* Consigne A:
Indiquez si chacun des énoncés suivants concorde avec l’article sur l’exposition HVNGRY : (i) l’exposition a été conçue en Suisse ; (ii) la Banannefabrik est actuellement ouverte au grand public ; (iii) l’exposition se compose de sept portraits photographiques. Répondez par oui ou par non et citez à l’identique les mots décisifs de l’article.
* Consigne B:
Rédigez la suite de l’article sur l’exposition HVNGRY à partir de sa dernière phrase.

* Extrait du texte:
====

L’OVNI s’appelle Valérie Reding. Qui entreprend de radicalement mais joyeusement pulvériser tous les stéréotypes de genre en une série de sept portraits photographiques.
Modeste, l’exposition n’en vaut pas moins le détour tant elle est aussi singulière qu’ébouriffante. Sauf que pour s’en régaler, il faut se hâter: HVNGRY, c’est comme ça que l’expo s’appelle, retournera en Suisse où elle a été conçue, dès la fin du mois de juillet.
Ça se passe à la Banannefabrik, dans cet ancien bâtiment industriel, sis au 12 rue du Puits à (Luxembourg) Bonnevoie, qui abrite toutes les activités artistiques du TROIS C-L, Centre de création chorégraphique luxembourgeois. Si le lieu reste actuellement fermé au grand public, c’est le douloureux sort du secteur des arts vivants en post-confinement, il vous est néanmoins loisible de prendre rendez-vous: le travail de Valérie Reding ne prend pas de gants, mais il s’apprécie même masqué. Donc, y a pas à hésiter.
Du reste, il n’y a que de bonnes raisons de franchir la porte du 3CL. Qui espère s’ouvrir largement le 3 septembre, lors de ce désormais incontournable rendez-vous mensuel qu’est le 3 du TROIS. Cette première soirée de reprise, cette première action physique du TROIS le 3 septembre dépendant toutefois du bon alignement des étoiles sanitaires, on croise les doigts.

====

* Données fournies:
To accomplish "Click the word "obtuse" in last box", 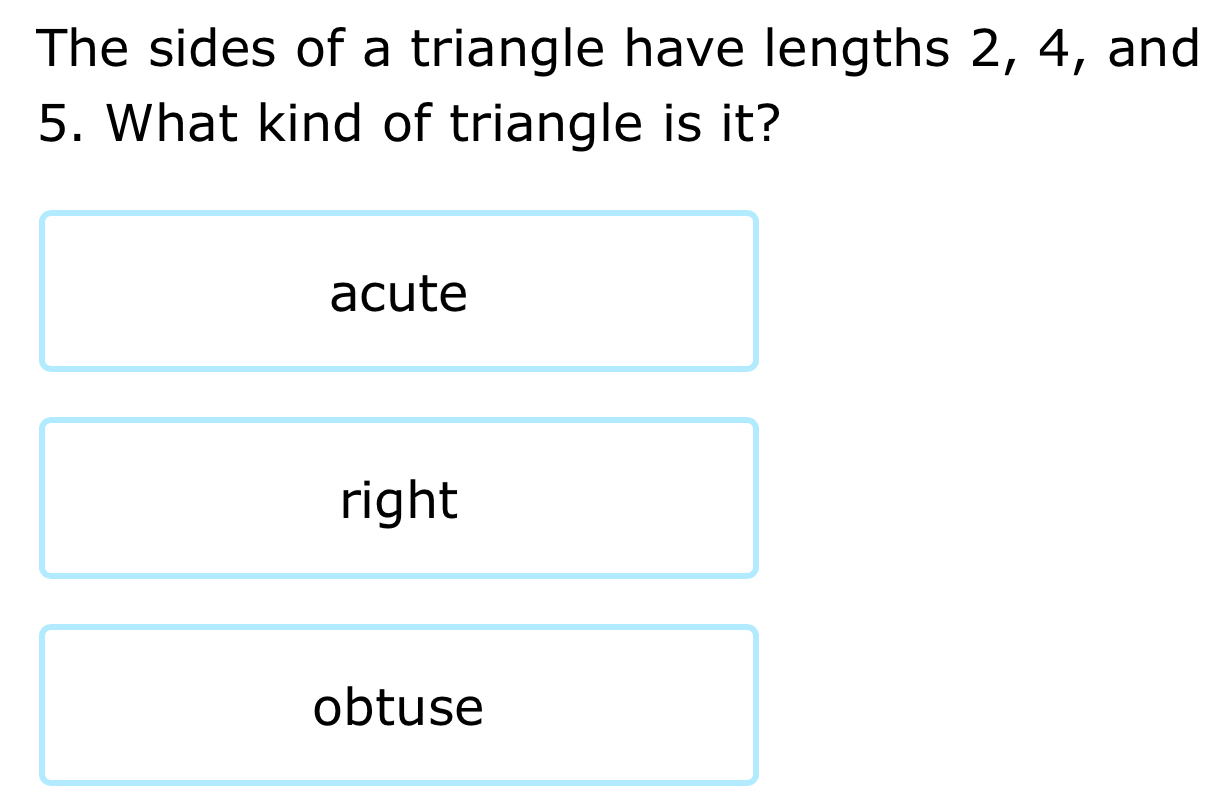I will [x=399, y=708].

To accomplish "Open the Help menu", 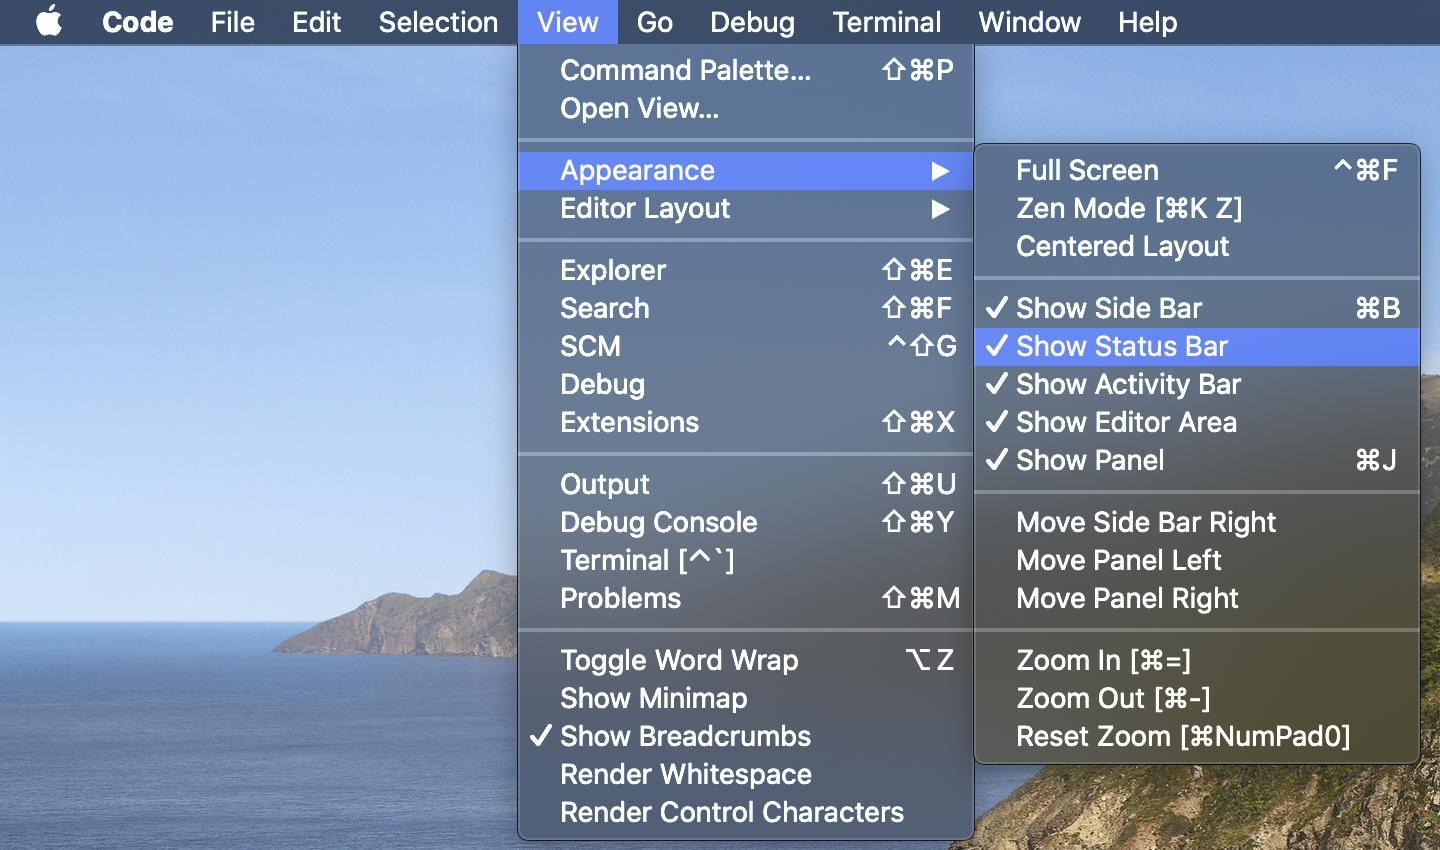I will pyautogui.click(x=1147, y=22).
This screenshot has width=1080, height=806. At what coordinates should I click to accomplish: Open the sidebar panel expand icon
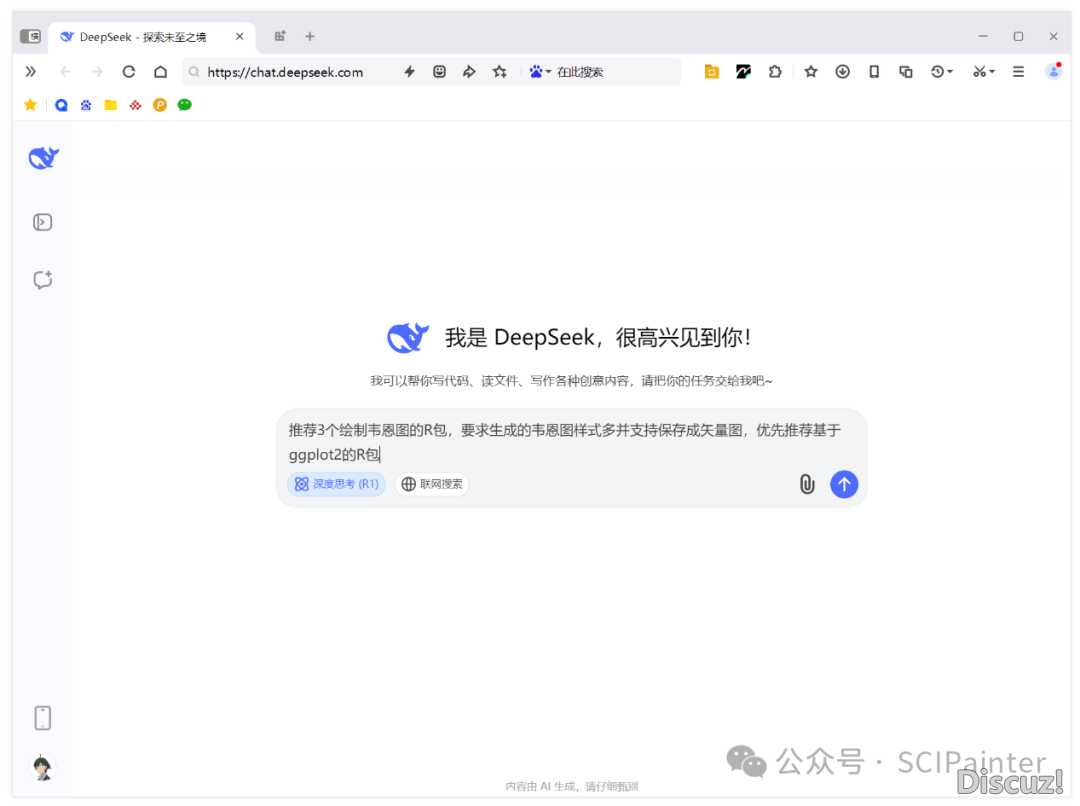42,222
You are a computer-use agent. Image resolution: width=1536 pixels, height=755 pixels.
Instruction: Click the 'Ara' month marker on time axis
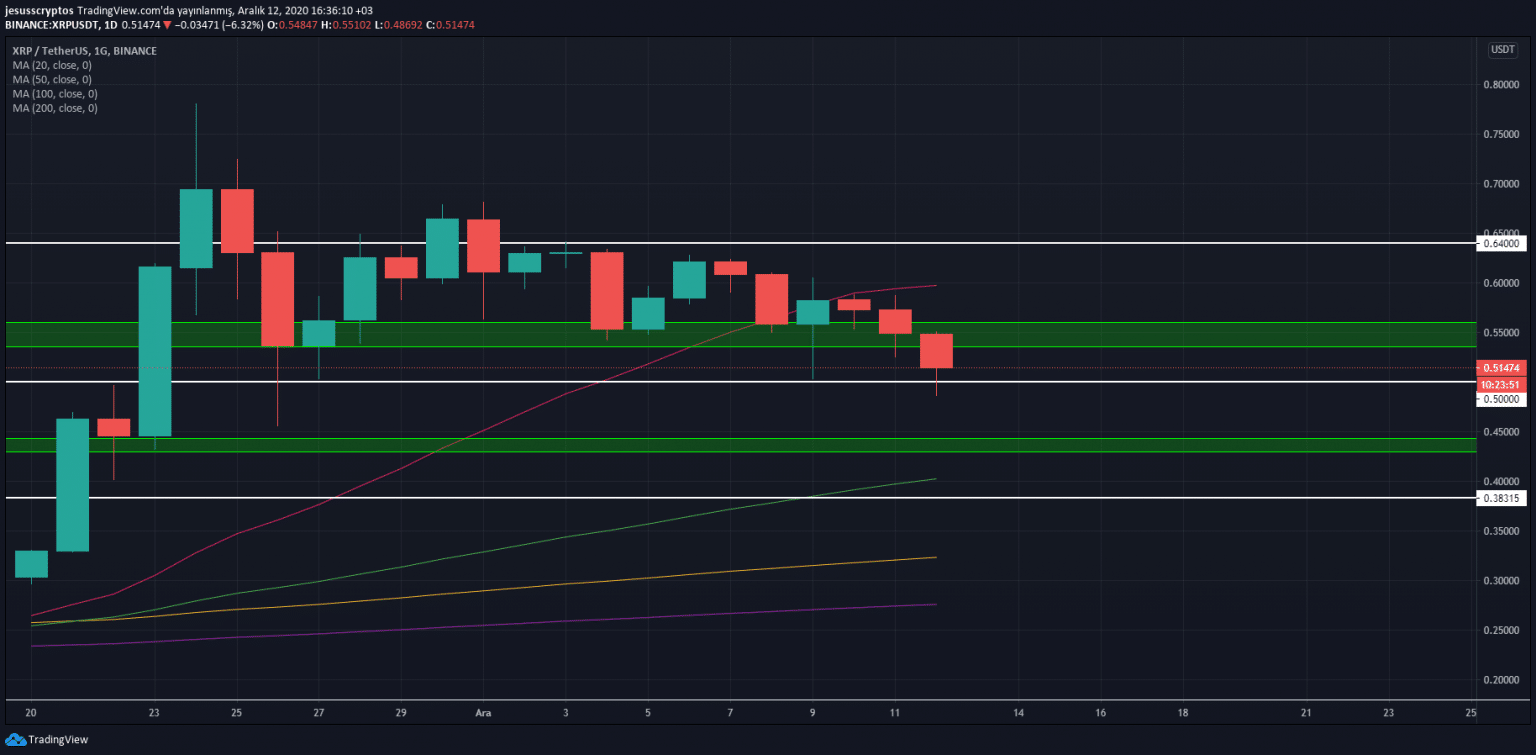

====

* Réponse attendue A:
(i) Oui : « retournera en Suisse où elle a été conçue ».
(ii) Non : « Si le lieu reste actuellement fermé au grand public ».
(iii) Oui : « en une série de sept portraits photographiques ».

* Réponse attendue B:
En attendant, si le corps est en veilleuse, il n’est en aucun cas à l’arrêt. La preuve avec Dance from Home, un concours vidéo-danse inédit! Qui invite le public (nous tous) à voter jusqu’au 14 juillet (au soir) – c’est dire l’urgence! – parmi les créations que des danseurs/danseuses et chorégraphes professionnel(le)s du territoire luxembourgeois – dont Jill Crovisier, AWA, Elisabeth Schilling, Sarah Baltzinger, Yuko Kominami – ont filmées dans les conditions strictes du confinement (d’avant le 11 mai 2020) «dans le salon ou dans le jardin, sous le soleil ou la pluie», partageant leurs vidéos, d’une durée maximale de 10 minutes, sur la nouvelle plateforme baptisée KulturKanal (www.kuk.lu), là où chacun/chacune peut donc voter pour sa vidéo favorite, la remise des prix ayant lieu le 16 juillet, à 19.00h, en retransmission live sur la même plateforme KUK.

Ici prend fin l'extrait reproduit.